Pemkab Tuba Tak Beri Pendampingan Hukum ke Nazaruddin

( kata)
Pemkab Tuba Tak Beri Pendampingan Hukum ke Nazaruddin
Kejaksaan Negeri Tulangbawang mengumumkan penetapan tersangka Kadis Pendidikan Tulangbawang, Nazaruddin. Dok. Lampost.co


Menggala (Lampost.co) -- Pemerintah Kabupaten (Pemkab) Tulangbawang tidak akan memberikan pendampingan hukum kepada Kepala Dinas Pendidikan Tulangbawang Nazaruddin yang diduga terlibat kasus korupsi.

Kejaksaan Negeri Tulangbawang menetapkan Nazaruddin sebagai tersangka dalam kasus dugaan pungutan terhadap kegiatan fisik dana alokasi khusus (DAK) pendidikan tahun 2019 senilai Rp49 miliar.

Baca juga: Kadis Pendidikan Tuba Tersangka Korupsi DAK

Kabag Hukum Setdakab Tulangbawang Anuari mengatakan terdapat beberapa kriteria pendampingan hukum yang dapat diberikan kepada ASN ketika tersandung hukum. Contohnya, lanjut dia, ketika terlibat persoalan sengketa perdata dan PTUN.

"Kalau Pemkab langsung backup untuk pendampingan hukum beracara enggak bisa, karena keterbatasan kewenangannya," kata Anuari, kepada Lampost.co, Senin, 1 Februari 2021.

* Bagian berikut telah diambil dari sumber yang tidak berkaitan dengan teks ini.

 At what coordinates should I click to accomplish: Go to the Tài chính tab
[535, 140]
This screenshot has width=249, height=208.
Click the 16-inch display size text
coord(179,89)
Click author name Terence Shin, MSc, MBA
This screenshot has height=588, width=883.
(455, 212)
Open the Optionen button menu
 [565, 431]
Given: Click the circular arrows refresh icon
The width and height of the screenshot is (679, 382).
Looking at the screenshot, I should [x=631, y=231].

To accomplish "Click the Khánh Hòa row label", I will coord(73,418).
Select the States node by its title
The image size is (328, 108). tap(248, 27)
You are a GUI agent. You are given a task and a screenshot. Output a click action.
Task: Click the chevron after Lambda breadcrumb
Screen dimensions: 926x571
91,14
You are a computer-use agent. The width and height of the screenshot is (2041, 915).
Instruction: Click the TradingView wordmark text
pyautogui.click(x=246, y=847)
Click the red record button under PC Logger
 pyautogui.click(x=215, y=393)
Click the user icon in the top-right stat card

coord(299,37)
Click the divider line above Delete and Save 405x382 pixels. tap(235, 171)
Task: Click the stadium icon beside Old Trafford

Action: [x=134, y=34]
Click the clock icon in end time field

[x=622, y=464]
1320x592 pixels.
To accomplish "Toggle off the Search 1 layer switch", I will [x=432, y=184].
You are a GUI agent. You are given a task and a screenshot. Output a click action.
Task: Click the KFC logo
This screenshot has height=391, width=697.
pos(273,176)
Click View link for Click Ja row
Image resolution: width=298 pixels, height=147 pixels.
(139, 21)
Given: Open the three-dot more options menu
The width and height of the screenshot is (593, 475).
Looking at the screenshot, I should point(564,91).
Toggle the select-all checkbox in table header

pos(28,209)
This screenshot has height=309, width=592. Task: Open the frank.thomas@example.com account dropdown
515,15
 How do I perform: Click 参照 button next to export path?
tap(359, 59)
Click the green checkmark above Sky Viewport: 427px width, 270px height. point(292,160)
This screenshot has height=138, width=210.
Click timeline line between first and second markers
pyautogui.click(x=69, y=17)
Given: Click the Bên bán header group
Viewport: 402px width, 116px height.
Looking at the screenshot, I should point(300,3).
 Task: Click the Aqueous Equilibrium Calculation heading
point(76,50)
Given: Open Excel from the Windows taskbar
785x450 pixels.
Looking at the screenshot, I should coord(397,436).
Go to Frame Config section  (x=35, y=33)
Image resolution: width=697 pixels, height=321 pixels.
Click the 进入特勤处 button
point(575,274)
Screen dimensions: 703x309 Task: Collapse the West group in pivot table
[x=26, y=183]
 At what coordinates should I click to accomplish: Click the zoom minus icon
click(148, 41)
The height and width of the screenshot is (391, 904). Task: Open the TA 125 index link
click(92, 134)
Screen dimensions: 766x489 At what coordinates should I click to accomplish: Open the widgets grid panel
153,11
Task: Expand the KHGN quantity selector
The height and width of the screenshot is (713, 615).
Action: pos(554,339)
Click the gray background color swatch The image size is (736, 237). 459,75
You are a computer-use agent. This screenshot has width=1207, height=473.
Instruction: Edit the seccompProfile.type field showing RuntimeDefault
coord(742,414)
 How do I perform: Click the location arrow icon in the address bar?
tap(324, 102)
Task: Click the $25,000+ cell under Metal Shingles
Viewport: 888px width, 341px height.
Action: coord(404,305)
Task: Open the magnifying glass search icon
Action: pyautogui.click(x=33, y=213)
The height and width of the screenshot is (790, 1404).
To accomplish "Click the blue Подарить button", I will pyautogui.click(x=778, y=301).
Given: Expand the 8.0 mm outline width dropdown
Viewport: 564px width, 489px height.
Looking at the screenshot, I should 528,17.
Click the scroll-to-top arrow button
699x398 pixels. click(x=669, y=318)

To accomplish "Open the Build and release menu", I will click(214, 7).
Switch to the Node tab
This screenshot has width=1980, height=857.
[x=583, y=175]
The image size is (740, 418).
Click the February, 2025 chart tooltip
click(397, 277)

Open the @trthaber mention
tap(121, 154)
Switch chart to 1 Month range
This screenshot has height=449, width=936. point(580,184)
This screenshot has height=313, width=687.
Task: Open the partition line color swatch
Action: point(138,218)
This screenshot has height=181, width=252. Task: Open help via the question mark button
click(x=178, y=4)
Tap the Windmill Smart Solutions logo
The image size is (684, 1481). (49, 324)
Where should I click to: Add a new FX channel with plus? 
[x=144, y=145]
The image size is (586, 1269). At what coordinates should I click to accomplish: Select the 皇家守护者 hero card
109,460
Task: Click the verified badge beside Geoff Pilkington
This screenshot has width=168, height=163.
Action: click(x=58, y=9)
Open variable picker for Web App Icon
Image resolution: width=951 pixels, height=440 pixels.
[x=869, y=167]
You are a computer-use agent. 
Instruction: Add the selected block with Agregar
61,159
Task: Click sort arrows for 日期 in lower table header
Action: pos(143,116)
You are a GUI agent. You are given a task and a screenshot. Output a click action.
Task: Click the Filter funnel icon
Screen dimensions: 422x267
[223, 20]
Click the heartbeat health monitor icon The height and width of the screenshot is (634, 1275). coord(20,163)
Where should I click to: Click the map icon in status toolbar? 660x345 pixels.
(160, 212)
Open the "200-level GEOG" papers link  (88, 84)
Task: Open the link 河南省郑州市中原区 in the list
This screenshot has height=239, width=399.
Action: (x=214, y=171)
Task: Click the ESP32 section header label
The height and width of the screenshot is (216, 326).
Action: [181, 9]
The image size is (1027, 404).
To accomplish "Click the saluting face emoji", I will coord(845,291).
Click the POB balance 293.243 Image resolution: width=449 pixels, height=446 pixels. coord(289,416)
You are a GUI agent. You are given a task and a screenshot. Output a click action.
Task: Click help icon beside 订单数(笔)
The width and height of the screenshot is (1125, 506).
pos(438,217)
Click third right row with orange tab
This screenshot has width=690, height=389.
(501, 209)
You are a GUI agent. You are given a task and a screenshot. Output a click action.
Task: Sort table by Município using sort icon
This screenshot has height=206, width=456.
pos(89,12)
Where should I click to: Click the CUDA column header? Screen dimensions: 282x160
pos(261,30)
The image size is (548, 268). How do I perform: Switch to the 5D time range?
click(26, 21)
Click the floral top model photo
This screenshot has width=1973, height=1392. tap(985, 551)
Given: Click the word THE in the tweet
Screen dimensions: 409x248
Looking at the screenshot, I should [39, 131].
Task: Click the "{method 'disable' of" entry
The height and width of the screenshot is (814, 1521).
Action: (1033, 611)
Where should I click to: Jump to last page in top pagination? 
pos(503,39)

Meski begitu, Anuari tetap meminta semua pihak menghormati proses hukum yang tengah berjalan. Pemkab Tulangbawang sejauh ini, terus memantau jalannya kasus ini, karena tersangka merupakan ASN setempat.

"Kami tetap menjunjung asas praduga tak bersalah. Kami juga akan tunggu dan lihat prosesnya kedepan," ujarnya.

Diberitakan sebelumnya, Kejari Tulangbawang menetapkan Kadisdik Tulangbawamg Nazaruddin sebagai tersangka dugaan kasus pungutan terhadap kegiatan fisik DAK pendidikan tahun 2019 senilai Rp49 miliar.

Dalam ketetangan pers yang disampaikan Kajari Tulangbawang modus yang digunakan tersangka adalah dengan meminta setoran 10 sampai 12,5 persen dari pagu yang di kucurkan kesekolah penerima bantuan DAK.